● **Ejercicios**:
1. Repite literalmente el fragmento del texto sobre Kundera que va desde "Fotografìas de la" hasta "lo que dice.", ambos incluidos.
2. Según el texto sobre Kundera, ¿qué fuentes de ruido se enumeran como muestras de la omnipresente fealdad acústica?

Reflexiones a
partir de un pasaje de La insoportable
levedad del ser, de Milan Kundera (17 -23 de julio, 2020).
Fotografìas de la primavera de Praga (1968). |
Dice así: “en
el extranjero comprobó que la transformación de la música en ruido es un
proceso planetario, mediante el cual la humanidad entra en la fase de la
fealdad total; el carácter total de la fealdad se manifestó en primer término
como omnipresente fealdad acústica; coches, motos, guitarras eléctricas,
taladros, altavoces, sirenas. La omnipresencia de la fealdad visual llegaría
pronto”.
Y lo interpreto
(o más bien dicho, lo siento) de la siguiente forma: es verdad lo que dice.
Pero tampoco hace falta ser tan reaccionario.

● **Datos proporcionados**:
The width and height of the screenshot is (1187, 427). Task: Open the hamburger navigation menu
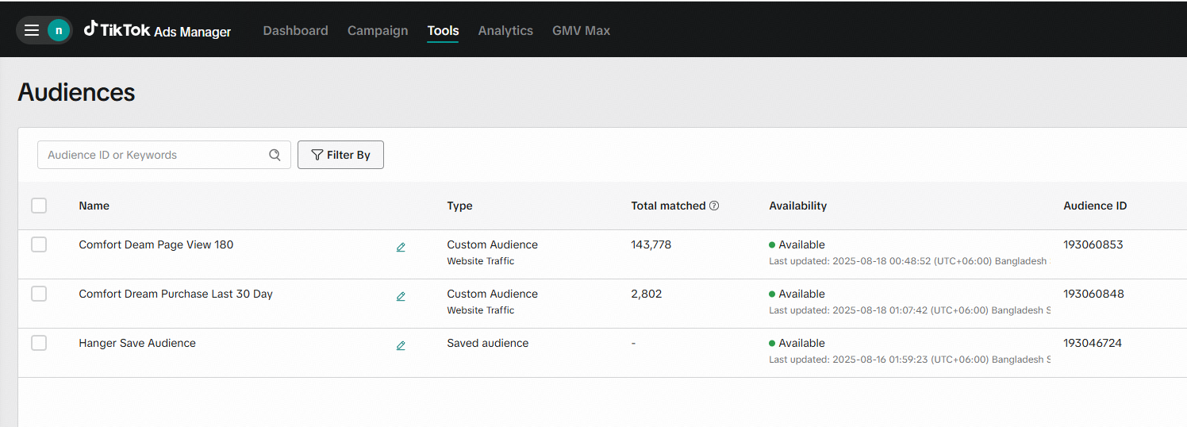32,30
---
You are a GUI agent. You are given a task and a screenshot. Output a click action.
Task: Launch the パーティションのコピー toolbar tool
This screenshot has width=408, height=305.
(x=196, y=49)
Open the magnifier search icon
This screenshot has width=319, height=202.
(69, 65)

● **Respuestas esperadas**:
1.
Fotografìas de la primavera de Praga (1968). |
Dice así: “en
el extranjero comprobó que la transformación de la música en ruido es un
proceso planetario, mediante el cual la humanidad entra en la fase de la
fealdad total; el carácter total de la fealdad se manifestó en primer término
como omnipresente fealdad acústica; coches, motos, guitarras eléctricas,
taladros, altavoces, sirenas. La omnipresencia de la fealdad visual llegaría
pronto”.
Y lo interpreto
(o más bien dicho, lo siento) de la siguiente forma: es verdad lo que dice.

2. Coches, motos, guitarras eléctricas, taladros, altavoces y sirenas.